Monday 23 Jul 2018 | 01:58 | SYDNEY
Monday 23 Jul 2018 | 01:58 | SYDNEY

US-China: Frost warning


Raoul Heinrichs

This post is part of the US China policy debate thread. To read other posts in this debate, click here.

20 January 2010 14:03

This post is part of the US China policy debate thread. To read other posts in this debate, click here.

Hold on to your hats — US-China relations are about to get ugly.

Obama may have turned out to be something of a diplomatic masochist, but even he has his limits. Having been rolled in China and dragged through the mud by the Chinese in Copenhagen, his serenity in dealing with Beijing over the past year appears to be giving way to a combination of indignation and frustration, and a desire to reassert US dominance in the face of China’s new triumphalism.

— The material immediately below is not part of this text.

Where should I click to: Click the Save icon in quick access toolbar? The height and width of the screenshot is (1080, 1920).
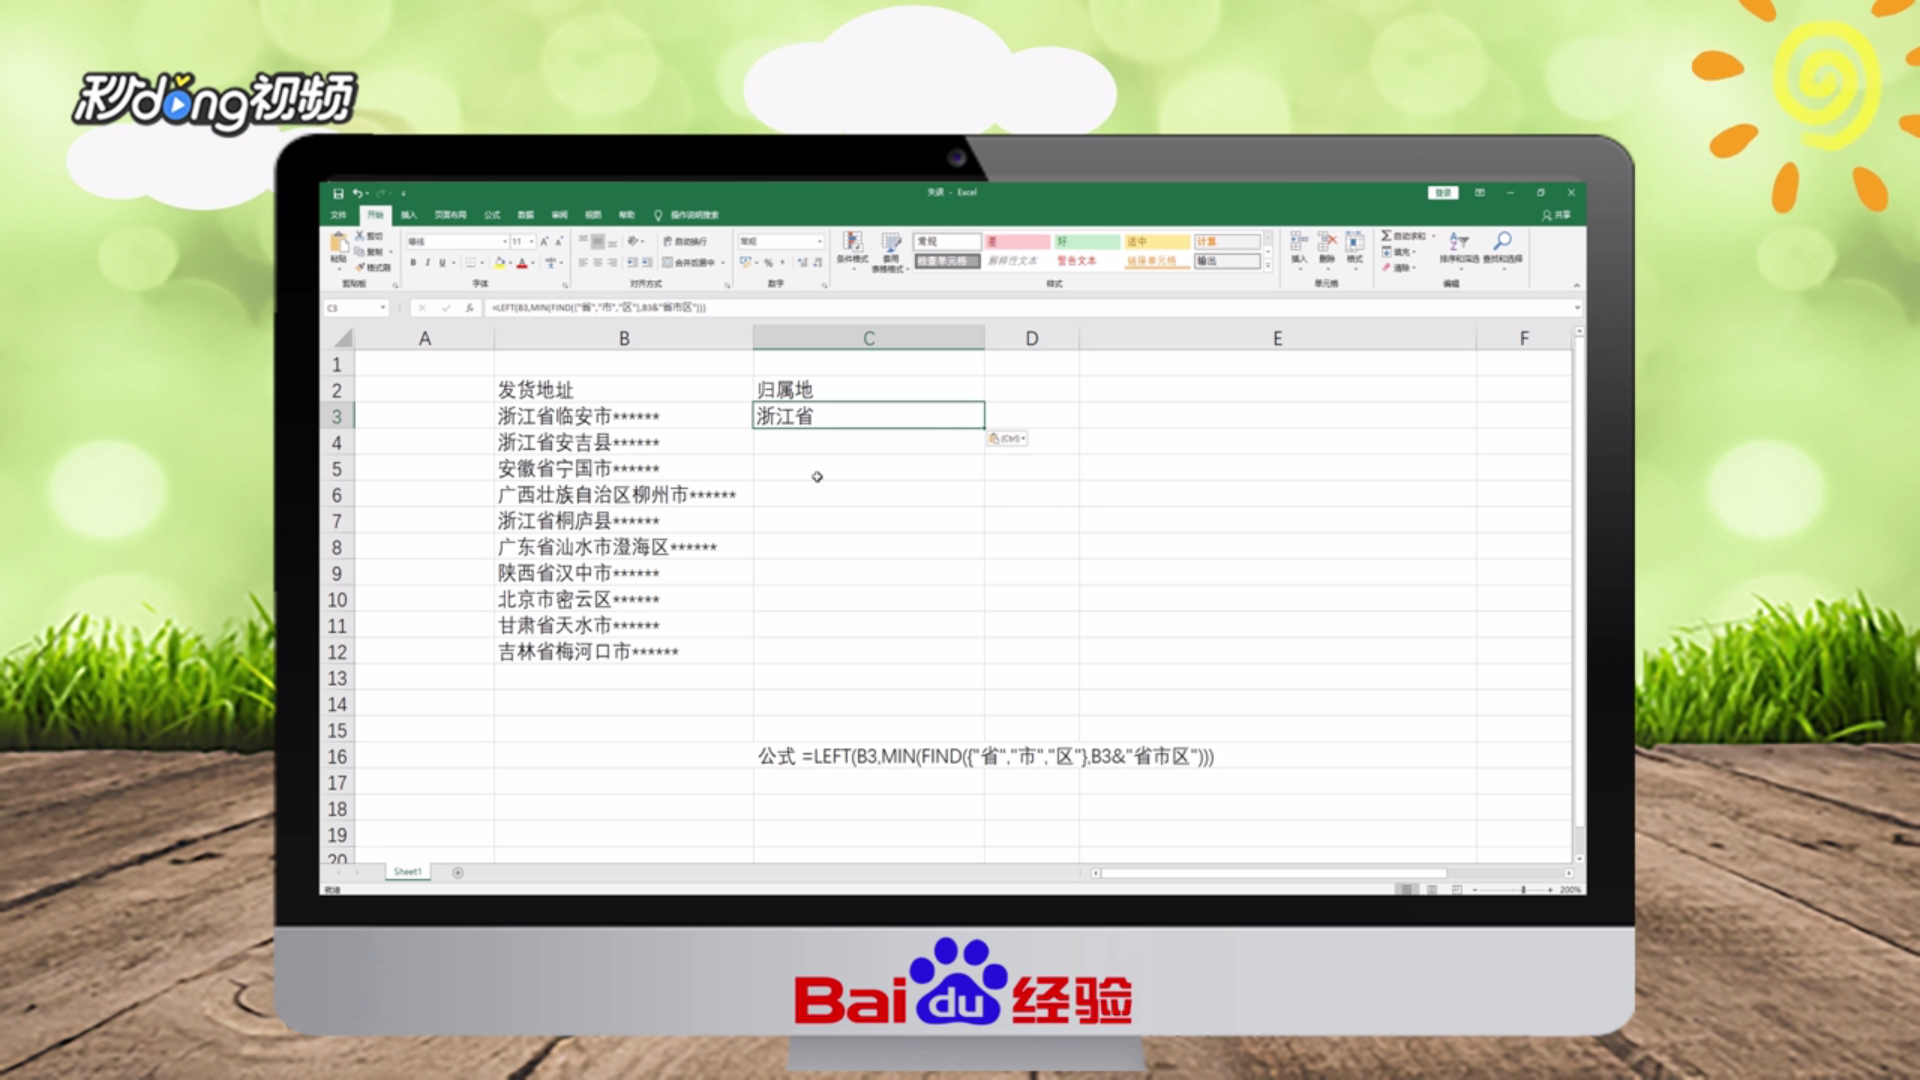coord(338,193)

Last week, Hillary Clinton was dispatched to Asia with a simple message for the region: 'America's back'. That wouldn't have been music to Chinese ears, though the impact of her message was dulled somewhat by the fact that she canceled her trip to attend to a more urgent matter on the other side of the world, and, ironically, never made it past Hawaii. Welcome back.

Meanwhile, back in Washington, the Administration is putting the finishing touches on a massive arms package for Taiwan. At the very least, the deal looks set to contain several hundred advanced Patriot missiles, which, once deployed, would represent a significant qualitative improvement on the ballistic missile defences presently fielded by Taiwan.

Whether or not the package also includes the advanced F-16 fighter jets that have long been at the top of Taipei's wish-list, or the diesel submarine components that Taiwan needs for its own limited area denial strategy, is as yet unclear. My guess is that it will depend on Beijing's willingness to make a few juicy concessions of its own. 

Finally, as if to underscore his newfound delight in poking Beijing in the ribs, President Obama is apparently also preparing to tee up a meeting with the Dalai Lama, a favourite old stunt in Washington that never fails to arouse the passionate, sometimes truly venomous, reproach of the Chinese Government, and in particular, its indefatigable Ministry of Foreign Affairs.

With any luck, all of this will conform to recent historical experience and be no more than a brief downturn in relations. Every president since Ronald Reagan has had to contend with a crisis in Sino-US relations near the beginning of their term – Bush Snr had Tiananmen, Clinton had the Taiwan missile crisis, and George W Bush had the EP-3 incident – before setting differences aside in the interest of a solid economic relationship.

But there's also a risk that this episode might be the start of something new, the opening moves in a new era of rivalry and tension in Sino-US relations, which many have long been expecting. You don't need to be Thucydides to recognise the potential for combustible political relations in the presence of an established hegemon and a rising challenger. 

Indeed, the intellectual ground in Washington seems to have been shifting on China in recent months. Although we've been fretting about it for a while here in Australia, in the US, a number of prominent commentators – mainstream ones, not just the hard-cases from places like the American Enterprise Institute – have only just begun to question the bizarre but conventional expectation in Washington that a stronger, more prosperous China would also be more cooperative.

As the true strategic insignificance of Afghanistan becomes more obvious, there are signs that many are beginning to reckon with the extent to which the growth of Chinese power has eroded, and threatens to further erode, America's position in the regional and global order.

Paul Krugman is agitating for a trade war with China over its undervalued currency, and Congress is all ears. Roger Cohen, normally a starry eyed optimist, predicts 2010 to be a year of 'rising protectionism, suspended military dialogue, Iranian discord, human rights disappointments and wars of words.' Even Thomas Friedman, globalisation's biggest fan, thinks the US should see China's rise as its twenty-first century Sputnik moment, a challenge against which to define America's own national project.

For Canberra's sake, as much as anyone's, let's hope the coming months are no more than a passing chill, and not the beginning of a long cold winter.